До свидания. За слова –

                                     спасибо.

Извините за письмо.

Но ведь это

всего лишь три-четыре минуты –

четыре минуты,

как четыре червонца –

билет до Бологого.

 

Двести семьдесят восемь километров

от Бологого до Ленинграда.

 

                    For ever your

 

8.IV.60 Москва.

Почтамт.             И. Бродский

 

По мере удаления от нас 23 февраля 1986-го, даты окончания земного пути Бориса Слуцкого, все отчетливей проявляются две тенденции в отношении к его наследию. С одной стороны, среди редеющего круга профессионалов растет понимание значения поэта, становится все более очевидным, что речь идет о явлении гения. С другой – круг его читателей становится все уже. Причин хватает: информационный потоп, всевластие рынка со всеми вытекающими…  

И потому сегодня особенно важно пробуждать интерес к настоящей  поэзии и к поэзии Слуцкого в частности – поскольку ритмизированная и рифмованная речь помимо прочего обладает развивающим (либо отупляющим) и воспитывающим (либо разлагающим) эффектом.

Или, по Бродскому, – эстетика мать этики.

Властью песен быть людьми / Могут даже змеи. / Властью песен из людей / можно делать змей (Новелла Матвеева).

Речёвки и кричалки типа «москаляку-на-гиляку» заводили толпу на Майдане – пример программирования, направленного на формирование примитивного и деструктивного сознания. Воздействие этих мантр глубоко, потому еще немало крови прольется от их внедрения.
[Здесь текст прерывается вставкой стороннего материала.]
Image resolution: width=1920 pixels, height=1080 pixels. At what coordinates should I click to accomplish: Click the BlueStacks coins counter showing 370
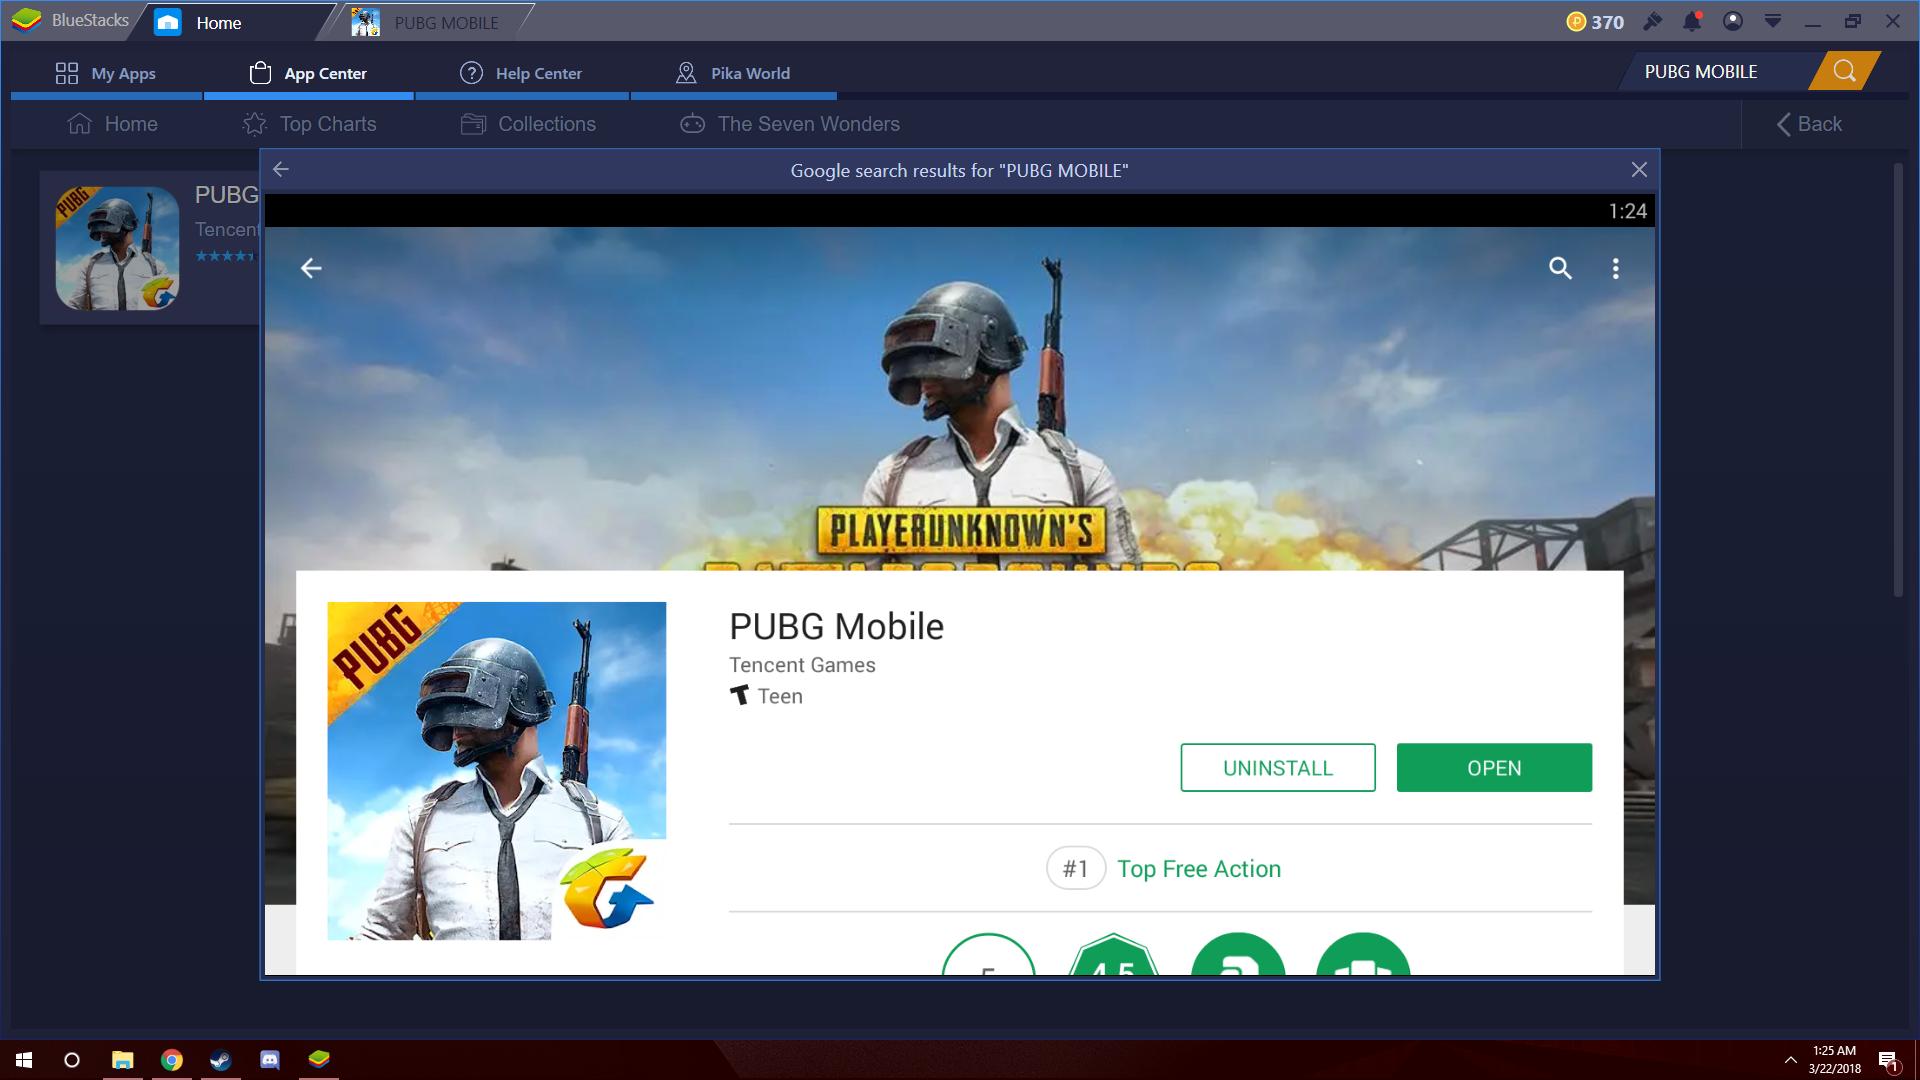click(1594, 21)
Ярчайшим противоположным примером является поэзия Слуцкого – совершенство и разнообразие форм, глубокое по мысли и этике содержание нацелены на формирование человека мыслящего и, что важнее, человека нравственного.

 

И закончу еще одним известным его стихотворением:

*   *   *

 

Меня не обгонят – я не гонюсь.

Не обойдут – я не иду.

Не согнут – я не гнусь.

Я просто слушаю людскую беду.

 

Я гореприемник, и я вместительней

радиоприемников всех систем,

берущих все – от песенки

обольстительной

до крика – всем, всем, всем.

 

Я не начальство: меня не просят.

Я не полиция: мне не доносят.

Я не советую, не утешаю.

Я обобщаю и возглашаю.

 

Я умещаю в краткие строки,

в двадцать плюс-минус десять строк

семнадцатилетние длинные сроки

и даже смерти бессрочный срок.

 

На всё веселье поэзии нашей,

на звон, на гром, на сложность, на блеск

нужен простой, как ячная каша,

нужен один, чтоб звону без.

И я занимаю это место.



[1] Новая газета, 14 июня 2017 года.

[2] Когда умерла Таня, я написал двести стихотворений и сошел с ума. (Из письма Слуцкого Давиду Самойлову.)